By Tanya Lewis
Richard Kriwacki refused to give up on his protein. He had tried again and again to determine its three-dimensional shape, but in every experiment, the protein looked no more structured than a piece of cooked spaghetti.
Normally, this lack of form would be a sign that the protein had been destroyed, yet Kriwacki knew for a fact it could still do its job in controlling cell division. While discussing the conundrum with his adviser in the atrium of their La Jolla, Calif., lab, insight dawned: Maybe the floppy protein didn’t take shape until it attached to another protein. Kriwacki raced off to do yet another experiment, this time combining his protein, p21, with a partner. Sure enough, Kriwacki got what he was looking for. Once joined, a seemingly ruined mess gave way to a neatly folded structure. The finding defied a foundational dogma of biology, that structure determines function.

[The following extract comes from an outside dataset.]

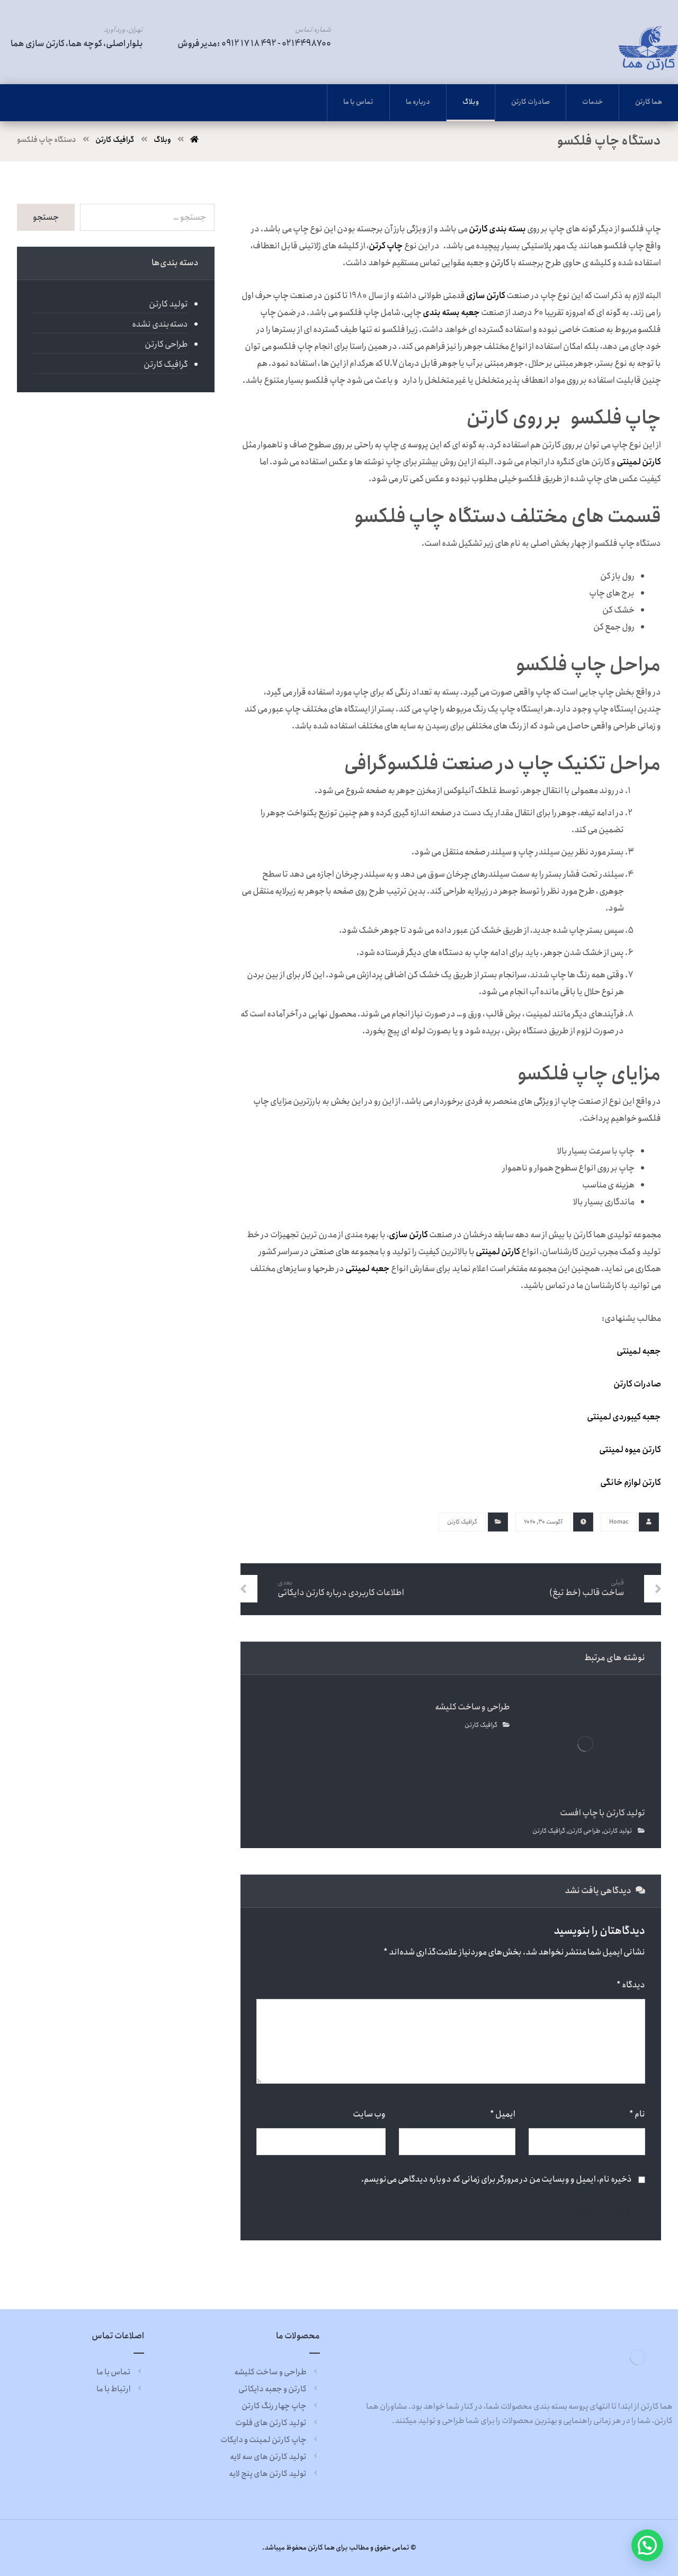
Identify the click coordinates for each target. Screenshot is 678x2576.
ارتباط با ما (120, 2389)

Nearly everything the human body does, from shuttling oxygen through the bloodstream to digesting a meal, relies on proteins. These biological workhorses are composed of chains of molecules called amino acids. Whenever a chain is made, conventional scientific wisdom says, electrical forces cause it to immediately bend into helical ribbons and tight zigzags, which twist further into even more defined three-dimensional forms. The resulting shape determines what other molecular players the protein can bind to and thus what it can accomplish in a cell. Unfolded proteins were thought to result only from intolerable conditions that render a protein useless, such as extreme heat or acidity.